月のあかり
「ねえ、直樹さん」
「ん?」
「もう、お姉ちゃんの話はよそう」
「そうだね。ごめん」
満央は「ううん」と小刻みに首を振りながら、上半身を起こしていたぼくを押し倒し気味に寝かせると、自分もまた添い寝をするように横になった。
再びぼくらは数センチの至近距離で顔を寄せ合った。
キスした時はお互いに目を瞑っていたけど、いまこうして間近に満央の顔を見つめると、キリッとした目の形の良さと深みのある瞳の色が、ぼくには勿体ないぐらいの美少女だということを改めて痛感させられる。
それは日本人形ほど涼し過ぎず、フランス人形ほどクドく誇張されたものではない。
絶妙なバランスの取れた美形な目元だった。
「ねえ‥‥」
囁くような彼女の声が合図になって、ぼくらは小鳥がついばむような軽いキスを何度も重ねた。

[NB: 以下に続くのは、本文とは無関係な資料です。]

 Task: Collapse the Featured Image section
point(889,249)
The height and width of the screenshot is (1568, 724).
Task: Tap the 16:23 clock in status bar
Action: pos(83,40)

そして、吐息漏れるような深みのある接吻へと、次第に発展していった。
「何だか夢みたい」
徐にキスを中断させると、満央がそう言った。
「本当だね」
ふと部屋の中を見回すと、付けっ放しのテレビはブルー画面になっていて、室内の白い壁や天井へ間接照明のように淡く反射し、二人は幻想的な薄い水色の空間に包まれていた。